It's Windows 8 for this blogger at this point in time.
We already said in an earlier post that when you buy something you give away money and time. And we tied the latter to abysmal customer satisfaction where the time you spend is out of whack compared to the value of the product or service.
There can also be an emotional investment, usually not into a specific brand of unremarkable stuff, say, pasta, but all you iPhonies out there know what I mean.
One of the more emotionally charged purchases is the new computer with its new operating system.
Today is Microsoft Windows 8 day, but first a few words about emotional attachment. If you live in Europe and have used a certain version of Microsoft Windows, a certain version of MS Outlook, or run a certain version of MS Exchange Server, you have used stuff that the author of this post built with you in mind. It's not corny -- the user meant and means something to many MS folks. Not to all of them, not to all of the lawyers or the sales whizzes, but to many.

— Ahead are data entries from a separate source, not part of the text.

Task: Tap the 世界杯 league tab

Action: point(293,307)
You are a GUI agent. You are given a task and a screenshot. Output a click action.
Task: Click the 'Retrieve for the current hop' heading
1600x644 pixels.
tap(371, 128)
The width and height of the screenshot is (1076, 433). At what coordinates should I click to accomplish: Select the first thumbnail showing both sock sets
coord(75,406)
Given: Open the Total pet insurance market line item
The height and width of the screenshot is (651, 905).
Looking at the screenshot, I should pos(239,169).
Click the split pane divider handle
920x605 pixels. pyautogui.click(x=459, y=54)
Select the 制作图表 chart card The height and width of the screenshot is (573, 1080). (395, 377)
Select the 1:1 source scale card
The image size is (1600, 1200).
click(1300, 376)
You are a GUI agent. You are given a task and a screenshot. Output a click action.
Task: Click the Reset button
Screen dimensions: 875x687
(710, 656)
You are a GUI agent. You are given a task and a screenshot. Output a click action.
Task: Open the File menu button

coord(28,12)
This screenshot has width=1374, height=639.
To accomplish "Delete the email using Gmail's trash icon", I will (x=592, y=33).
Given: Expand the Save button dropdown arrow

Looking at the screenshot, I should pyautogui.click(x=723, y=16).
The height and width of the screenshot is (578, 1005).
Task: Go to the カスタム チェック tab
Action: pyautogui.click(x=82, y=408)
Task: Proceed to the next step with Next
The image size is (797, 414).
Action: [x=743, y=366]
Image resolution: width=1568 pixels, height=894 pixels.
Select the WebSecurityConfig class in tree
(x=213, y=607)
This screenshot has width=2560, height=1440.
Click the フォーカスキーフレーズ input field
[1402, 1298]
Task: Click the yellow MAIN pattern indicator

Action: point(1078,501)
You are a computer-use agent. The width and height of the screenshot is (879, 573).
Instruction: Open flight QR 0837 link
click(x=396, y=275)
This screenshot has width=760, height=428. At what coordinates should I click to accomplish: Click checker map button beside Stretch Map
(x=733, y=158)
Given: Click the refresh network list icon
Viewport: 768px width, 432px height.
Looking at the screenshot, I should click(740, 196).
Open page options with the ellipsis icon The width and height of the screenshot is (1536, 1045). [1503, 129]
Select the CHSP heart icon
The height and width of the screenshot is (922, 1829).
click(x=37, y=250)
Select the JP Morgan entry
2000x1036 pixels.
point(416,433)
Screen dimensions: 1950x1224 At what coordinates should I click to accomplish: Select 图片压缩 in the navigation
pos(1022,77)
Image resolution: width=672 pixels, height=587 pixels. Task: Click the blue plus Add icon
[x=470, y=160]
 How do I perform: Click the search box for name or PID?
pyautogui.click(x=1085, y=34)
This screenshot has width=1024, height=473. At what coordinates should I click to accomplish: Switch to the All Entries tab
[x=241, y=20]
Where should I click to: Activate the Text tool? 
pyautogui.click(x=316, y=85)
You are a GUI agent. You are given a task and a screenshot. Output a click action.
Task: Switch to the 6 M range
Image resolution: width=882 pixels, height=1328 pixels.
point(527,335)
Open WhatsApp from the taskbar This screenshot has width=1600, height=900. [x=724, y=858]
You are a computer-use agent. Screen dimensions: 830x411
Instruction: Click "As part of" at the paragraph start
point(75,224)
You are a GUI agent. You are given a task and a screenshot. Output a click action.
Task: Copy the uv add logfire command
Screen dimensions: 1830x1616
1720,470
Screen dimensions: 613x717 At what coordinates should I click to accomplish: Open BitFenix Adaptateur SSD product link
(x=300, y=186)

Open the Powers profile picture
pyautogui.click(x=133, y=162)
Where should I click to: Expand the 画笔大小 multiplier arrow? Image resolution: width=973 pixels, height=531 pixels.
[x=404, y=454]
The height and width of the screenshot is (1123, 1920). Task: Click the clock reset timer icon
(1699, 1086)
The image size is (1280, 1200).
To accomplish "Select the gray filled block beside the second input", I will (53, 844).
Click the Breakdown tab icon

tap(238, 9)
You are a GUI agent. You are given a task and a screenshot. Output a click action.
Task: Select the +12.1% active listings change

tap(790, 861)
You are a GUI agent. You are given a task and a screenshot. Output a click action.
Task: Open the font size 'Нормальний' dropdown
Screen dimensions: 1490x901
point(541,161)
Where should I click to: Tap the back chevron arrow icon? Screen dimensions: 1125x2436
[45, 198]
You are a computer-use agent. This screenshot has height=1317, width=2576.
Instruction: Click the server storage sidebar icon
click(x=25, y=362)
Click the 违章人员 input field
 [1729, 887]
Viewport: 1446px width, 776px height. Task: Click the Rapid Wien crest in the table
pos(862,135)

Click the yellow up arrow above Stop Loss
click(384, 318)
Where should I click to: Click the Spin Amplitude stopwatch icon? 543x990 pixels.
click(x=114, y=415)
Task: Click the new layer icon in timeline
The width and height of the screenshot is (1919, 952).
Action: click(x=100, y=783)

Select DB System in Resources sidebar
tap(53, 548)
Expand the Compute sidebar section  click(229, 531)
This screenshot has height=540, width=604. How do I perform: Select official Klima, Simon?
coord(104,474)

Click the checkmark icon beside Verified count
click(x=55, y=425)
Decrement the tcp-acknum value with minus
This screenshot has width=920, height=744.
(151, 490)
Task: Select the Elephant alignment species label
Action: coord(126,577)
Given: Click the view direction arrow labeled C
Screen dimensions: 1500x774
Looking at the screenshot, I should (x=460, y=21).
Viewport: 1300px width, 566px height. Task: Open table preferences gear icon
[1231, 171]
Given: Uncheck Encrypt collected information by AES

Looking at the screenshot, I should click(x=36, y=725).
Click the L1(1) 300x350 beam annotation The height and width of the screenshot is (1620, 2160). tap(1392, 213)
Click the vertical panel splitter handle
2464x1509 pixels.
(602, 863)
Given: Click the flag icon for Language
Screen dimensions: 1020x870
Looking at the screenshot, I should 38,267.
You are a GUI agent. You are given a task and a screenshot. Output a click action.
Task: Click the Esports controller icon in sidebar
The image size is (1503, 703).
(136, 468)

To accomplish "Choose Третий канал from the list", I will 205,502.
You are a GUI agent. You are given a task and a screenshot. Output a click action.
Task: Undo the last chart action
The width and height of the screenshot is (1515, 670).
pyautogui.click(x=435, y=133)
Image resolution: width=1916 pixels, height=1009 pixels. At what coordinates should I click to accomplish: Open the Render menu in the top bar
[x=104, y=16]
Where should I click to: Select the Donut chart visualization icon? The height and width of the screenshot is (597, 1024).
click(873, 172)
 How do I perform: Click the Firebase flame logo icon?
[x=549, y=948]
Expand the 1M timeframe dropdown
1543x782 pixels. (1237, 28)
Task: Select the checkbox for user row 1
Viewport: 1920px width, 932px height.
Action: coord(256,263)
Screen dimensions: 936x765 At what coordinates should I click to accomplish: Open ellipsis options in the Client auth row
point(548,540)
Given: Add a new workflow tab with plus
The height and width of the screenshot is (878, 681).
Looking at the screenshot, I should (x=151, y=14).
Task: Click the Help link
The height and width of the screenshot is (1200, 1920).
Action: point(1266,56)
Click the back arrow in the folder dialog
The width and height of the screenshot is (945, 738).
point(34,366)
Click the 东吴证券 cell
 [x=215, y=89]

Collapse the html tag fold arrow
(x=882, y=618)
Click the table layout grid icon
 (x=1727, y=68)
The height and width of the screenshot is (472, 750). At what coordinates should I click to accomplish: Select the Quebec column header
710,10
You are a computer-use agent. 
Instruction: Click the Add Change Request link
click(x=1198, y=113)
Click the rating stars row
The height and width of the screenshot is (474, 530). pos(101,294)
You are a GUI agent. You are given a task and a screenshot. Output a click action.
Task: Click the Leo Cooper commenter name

The emotional thing is: How can I save the old stuff from the weird little machine that refuses to die?
Copying data to the new box or to an external drive is only part of the story.
The Microsoft folks know this. They have to get new boxes too, and getting a good discount on the latest OS version saves money but not time.
However, you can use a few wonderful software programs to turn your old computer into a "virtual machine" and put it onto the new one.
Windows in Windows, the computer version of double pane house windows.
Companies have been doing this for quite a while, but it is getting easier for normal users, too. Here is what you need for your new and old MS Windows machines:
1) Spend a few dollars more on the new machine, with 8 or more GB of RAM, full HD screen, and a decent graphics card.
2) Go to VMWare, and download two programs, the VMWare Player, and the vConverter. The first one, free for non-commercial use goes onto the new box, and it will run our "virtual" old machine. The converter requires registration and is a time limited version, but you only need it for a day or so.
3) Install the converter on the old box. Start the converter, select "local machine", and for the location to save the "vm", give a path to a second hard drive or over the network to a folder on the new box.
4) When the conversion is done, start the VM player on the new machine, navigate to the ".vmx" you created in step 3, select it, and "Play".
And now, it will get just a little weird.
It is almost assured that you will get the message that you must activate Windows on the new machine.
There are, I believe, a couple of people alive today for whom the official instruction has worked: Find an activation key, enter it -- done.
For millions of others, including me, it failed.
I am the proud owner of not one but two activation keys. Both failed for the virtual machine.
Believing in the virtue of users, I called customer service. Nice, trained in the military spelling (Hotel, Yankee, Charlie) but the keys could not be validated.
And this was when an evaluation of the emotional content and the investment of time was performed and subsequently followed a few internet searches.
The virtual machine is now up and running, and the old little Dell faces another life running Linux with, would you guess, protein folding software.
One more thing:
I threw the tiles out of the Windows 8 and have a cute retro Desktop, you know, the kind where you say, "ah, they don't make them like this anymore."